DESCRIPTION OF THE TASK> Reproduce all the entries, matching the original word for word.

Excerpts from a dataset
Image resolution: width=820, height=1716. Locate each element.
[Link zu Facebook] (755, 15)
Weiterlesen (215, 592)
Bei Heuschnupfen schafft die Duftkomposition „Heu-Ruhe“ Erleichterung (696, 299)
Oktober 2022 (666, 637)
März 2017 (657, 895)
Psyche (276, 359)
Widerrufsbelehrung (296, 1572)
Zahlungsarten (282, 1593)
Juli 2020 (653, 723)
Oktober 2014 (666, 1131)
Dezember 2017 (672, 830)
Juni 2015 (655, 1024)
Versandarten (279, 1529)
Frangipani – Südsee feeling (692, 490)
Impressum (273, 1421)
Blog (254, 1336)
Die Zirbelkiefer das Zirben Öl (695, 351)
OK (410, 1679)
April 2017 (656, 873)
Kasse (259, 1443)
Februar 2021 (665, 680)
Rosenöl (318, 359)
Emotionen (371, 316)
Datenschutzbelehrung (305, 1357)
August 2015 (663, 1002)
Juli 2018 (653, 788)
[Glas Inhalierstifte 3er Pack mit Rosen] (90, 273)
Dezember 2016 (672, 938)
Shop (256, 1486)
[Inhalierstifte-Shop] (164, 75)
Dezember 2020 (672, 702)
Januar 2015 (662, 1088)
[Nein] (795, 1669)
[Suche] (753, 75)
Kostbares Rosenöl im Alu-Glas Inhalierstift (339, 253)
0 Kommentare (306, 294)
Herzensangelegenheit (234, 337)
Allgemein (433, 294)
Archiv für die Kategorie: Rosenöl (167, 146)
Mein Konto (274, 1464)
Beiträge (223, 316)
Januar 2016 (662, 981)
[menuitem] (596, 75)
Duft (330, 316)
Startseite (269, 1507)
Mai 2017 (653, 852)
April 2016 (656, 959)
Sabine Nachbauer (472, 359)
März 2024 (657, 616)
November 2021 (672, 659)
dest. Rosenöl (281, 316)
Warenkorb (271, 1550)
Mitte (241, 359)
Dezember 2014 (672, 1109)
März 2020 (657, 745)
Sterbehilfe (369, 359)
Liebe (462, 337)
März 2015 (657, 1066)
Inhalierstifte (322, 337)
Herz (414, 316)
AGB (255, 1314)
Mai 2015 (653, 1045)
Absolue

RESULT FOR THIS TASK>
Image resolution: width=820, height=1716. Locate each element.
[Link zu Facebook] (755, 15)
Weiterlesen (215, 592)
Bei Heuschnupfen schafft die Duftkomposition „Heu-Ruhe“ Erleichterung (696, 299)
Oktober 2022 (666, 637)
März 2017 (657, 895)
Psyche (276, 359)
Widerrufsbelehrung (296, 1572)
Zahlungsarten (282, 1593)
Juli 2020 (653, 723)
Oktober 2014 (666, 1131)
Dezember 2017 (672, 830)
Juni 2015 (655, 1024)
Versandarten (279, 1529)
Frangipani – Südsee feeling (692, 490)
Impressum (273, 1421)
Blog (254, 1336)
Die Zirbelkiefer das Zirben Öl (695, 351)
OK (410, 1679)
April 2017 (656, 873)
Kasse (259, 1443)
Februar 2021 (665, 680)
Rosenöl (318, 359)
Emotionen (371, 316)
Datenschutzbelehrung (305, 1357)
August 2015 (663, 1002)
Juli 2018 (653, 788)
[Glas Inhalierstifte 3er Pack mit Rosen] (90, 273)
Dezember 2016 (672, 938)
Shop (256, 1486)
[Inhalierstifte-Shop] (164, 75)
Dezember 2020 (672, 702)
Januar 2015 (662, 1088)
[Nein] (795, 1669)
[Suche] (753, 75)
Kostbares Rosenöl im Alu-Glas Inhalierstift (339, 253)
0 Kommentare (306, 294)
Herzensangelegenheit (234, 337)
Allgemein (433, 294)
Archiv für die Kategorie: Rosenöl (167, 146)
Mein Konto (274, 1464)
Beiträge (223, 316)
Januar 2016 (662, 981)
[menuitem] (596, 75)
Duft (330, 316)
Startseite (269, 1507)
Mai 2017 (653, 852)
April 2016 (656, 959)
Sabine Nachbauer (472, 359)
März 2024 (657, 616)
November 2021 (672, 659)
dest. Rosenöl (281, 316)
Warenkorb (271, 1550)
Mitte (241, 359)
Dezember 2014 (672, 1109)
März 2020 (657, 745)
Sterbehilfe (369, 359)
Liebe (462, 337)
März 2015 (657, 1066)
Inhalierstifte (322, 337)
Herz (414, 316)
AGB (255, 1314)
Mai 2015 (653, 1045)
Absolue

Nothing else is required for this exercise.